Arrivano le regole delle primarie. Low budget, niente spot e codice di autodisciplina

13 ott. – Per candidarsi alle primarie le 1500 firme (o 2700 se iscritto al Pd) dovranno essere presentate entro le ore 12 di sabato 6 novembre. Inoltre è stato messo un tetto di spesa da 20.000 euro per ogni candidato e il divieto di fare spot rediotelevisivi e pubblicità stampa (permessi solo manifesti o web). Dal canto suo il comitato organizzatore garantirà un massimo di quattro confronti diretti nel corso della campagna elettorale e l’invio di materiale informativo a casa dei bolognesi. Sono alcune delle regole scaturite dalla prima riunione del comitato organizzatore delle primarie di centrosinistra a Bologna. Piatto forte della regolamentazione è il codice di autodisciplina che domani verrà inviato al candidati finora scesi in campo: Maurizio Cevenini, Benedetto Zacchiroli e Amelia Frascaroli.

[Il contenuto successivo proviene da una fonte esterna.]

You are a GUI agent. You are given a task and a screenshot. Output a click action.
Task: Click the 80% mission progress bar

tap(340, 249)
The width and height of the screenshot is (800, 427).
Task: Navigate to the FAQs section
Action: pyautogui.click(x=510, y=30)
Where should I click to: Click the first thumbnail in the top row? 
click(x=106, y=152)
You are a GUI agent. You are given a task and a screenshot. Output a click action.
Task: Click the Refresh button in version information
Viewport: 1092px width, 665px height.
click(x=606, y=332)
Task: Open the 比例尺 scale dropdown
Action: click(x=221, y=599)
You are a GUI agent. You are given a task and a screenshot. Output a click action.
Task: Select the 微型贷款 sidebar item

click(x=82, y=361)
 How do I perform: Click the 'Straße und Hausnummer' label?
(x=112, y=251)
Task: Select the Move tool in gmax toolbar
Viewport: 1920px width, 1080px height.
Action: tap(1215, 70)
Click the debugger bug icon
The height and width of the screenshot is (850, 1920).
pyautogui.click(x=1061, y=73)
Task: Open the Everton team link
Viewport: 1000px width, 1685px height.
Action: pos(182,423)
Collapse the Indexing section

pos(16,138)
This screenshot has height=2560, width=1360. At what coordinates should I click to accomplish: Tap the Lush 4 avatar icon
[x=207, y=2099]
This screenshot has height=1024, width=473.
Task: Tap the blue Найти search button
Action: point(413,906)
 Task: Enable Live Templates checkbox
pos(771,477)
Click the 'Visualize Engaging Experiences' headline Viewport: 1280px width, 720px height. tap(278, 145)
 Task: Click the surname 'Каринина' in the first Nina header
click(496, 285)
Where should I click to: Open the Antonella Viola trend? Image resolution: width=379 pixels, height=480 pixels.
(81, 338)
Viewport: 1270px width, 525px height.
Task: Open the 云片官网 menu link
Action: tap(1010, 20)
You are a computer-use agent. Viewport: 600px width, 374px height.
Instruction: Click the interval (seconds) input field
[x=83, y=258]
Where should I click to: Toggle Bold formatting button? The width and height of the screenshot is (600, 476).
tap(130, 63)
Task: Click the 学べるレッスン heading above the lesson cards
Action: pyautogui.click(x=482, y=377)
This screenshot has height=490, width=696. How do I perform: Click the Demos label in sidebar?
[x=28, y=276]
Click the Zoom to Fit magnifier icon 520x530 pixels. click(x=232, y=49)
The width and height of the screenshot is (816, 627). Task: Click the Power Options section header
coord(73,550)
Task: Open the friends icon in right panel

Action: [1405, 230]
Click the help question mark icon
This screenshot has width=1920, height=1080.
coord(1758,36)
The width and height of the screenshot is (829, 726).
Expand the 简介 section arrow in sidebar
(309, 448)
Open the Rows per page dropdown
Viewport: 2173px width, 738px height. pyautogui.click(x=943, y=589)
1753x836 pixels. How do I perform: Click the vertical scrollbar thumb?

La “domanda di iscrizione” del candidato deve comprendere l’adesione al centrosinistra, al programma di coalizione e l’impegno in caso di sconfitta a sostenere il vincitore. Tra le novità, la norma in base alla quale anche i sottoscrittori delle candidature – e non solo gli elettori – dovranno dichiarare il loro voto per il centrosinistra e accettare di essere iscritti in un apposito albo.

Infine potranno votare anche i fuorisede: lavoratori e studenti dovranno però preiscriversi entro il 2 dicembre compilando un modulo e voteranno in un seggio apposito.